What gets indexed (and when)

  • File type: Markdown only (MEMORY.md, memory/**/*.md).
  • Index storage: per-agent SQLite at ~/.clawdbot/state/memory/<agentId>.sqlite (configurable via agents.defaults.memorySearch.store.path, supports {agentId} token).
  • Freshness: watcher on MEMORY.md + memory/ marks the index dirty (debounce 1.5s). Sync runs on session start, on first search when dirty, and optionally on an interval. Reindex triggers when embedding model/provider or chunk sizes change.

SQLite vector acceleration (sqlite-vec)

When the sqlite-vec extension is available, Clawdbot stores embeddings in a SQLite virtual table (vec0) and performs vector distance queries in the database.

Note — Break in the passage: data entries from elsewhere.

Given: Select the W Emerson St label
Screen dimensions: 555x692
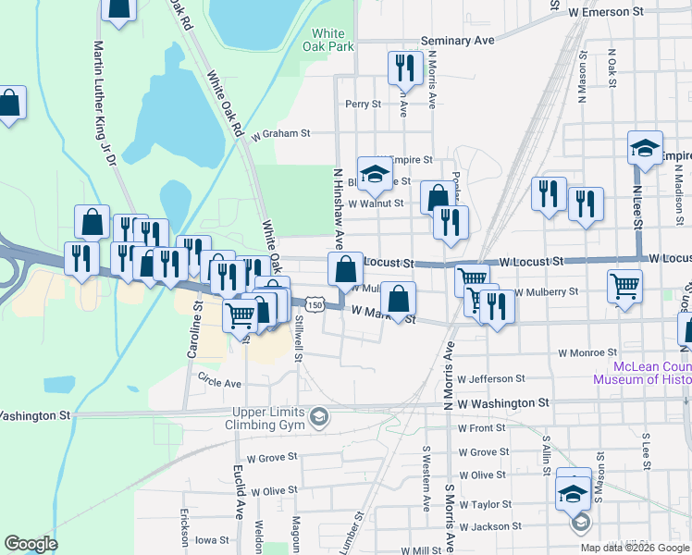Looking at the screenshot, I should click(x=605, y=11).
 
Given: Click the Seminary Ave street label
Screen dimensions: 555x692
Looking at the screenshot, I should click(x=457, y=41).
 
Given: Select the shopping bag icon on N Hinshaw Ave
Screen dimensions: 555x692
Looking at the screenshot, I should click(x=345, y=270).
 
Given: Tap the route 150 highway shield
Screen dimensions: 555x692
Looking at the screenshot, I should click(x=315, y=304).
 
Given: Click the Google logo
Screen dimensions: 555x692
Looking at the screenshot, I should click(x=31, y=544).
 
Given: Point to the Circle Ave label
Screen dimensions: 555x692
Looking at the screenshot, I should click(x=219, y=382).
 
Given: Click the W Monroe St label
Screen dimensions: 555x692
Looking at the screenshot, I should click(x=587, y=352).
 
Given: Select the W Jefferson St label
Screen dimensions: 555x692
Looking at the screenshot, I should click(x=491, y=378).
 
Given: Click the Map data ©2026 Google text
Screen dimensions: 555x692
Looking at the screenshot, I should click(x=635, y=548).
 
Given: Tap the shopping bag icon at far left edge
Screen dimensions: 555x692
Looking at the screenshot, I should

This keeps search fast without loading every embedding into JS.

Configuration (optional):

agents: {
  defaults: {
    memorySearch: {
      store: {
        vector: {
          enabled: true,
          extensionPath: "/path/to/sqlite-vec"
        }
      }
    }
  }
}

Notes:

  • enabled defaults to true; when disabled, search falls back to in-process cosine similarity over stored embeddings.
  • If the sqlite-vec extension is missing or fails to load, Clawdbot logs the error and continues with the JS fallback (no vector table).
  • extensionPath overrides the bundled sqlite-vec path (useful for custom builds or non-standard install locations).

Local embedding auto-download

  • Default local embedding model: hf:ggml-org/embeddinggemma-300M-GGUF/embeddinggemma-300M-Q8_0.gguf (~0.6 GB).
  • When memorySearch.provider = "local", node-llama-cpp resolves modelPath; if the GGUF is missing it auto-downloads to the cache (or local.modelCacheDir if set), then loads it. Downloads resume on retry.
  • Native build requirement: run pnpm approve-builds, pick node-llama-cpp, then pnpm rebuild node-llama-cpp.
  • Fallback: if local setup fails and memorySearch.fallback = "openai", we automatically switch to remote embeddings (openai/text-embedding-3-small unless overridden) and record the reason.

Custom OpenAI-compatible endpoint example

agents: {
  defaults: {
    memorySearch: {
      provider: "openai",
      model: "text-embedding-3-small",
      remote: {
        baseUrl: "https://api.example.com/v1/",
        apiKey: "YOUR_REMOTE_API_KEY",
        headers: {
          "X-Organization": "org-id",
          "X-Project": "project-id"
        }
      }
    }
  }
}

Notes:

  • remote.* takes precedence over models.providers.openai.*.
  • remote.headers merge with OpenAI headers; remote wins on key conflicts. Omit remote.headers to use the OpenAI defaults.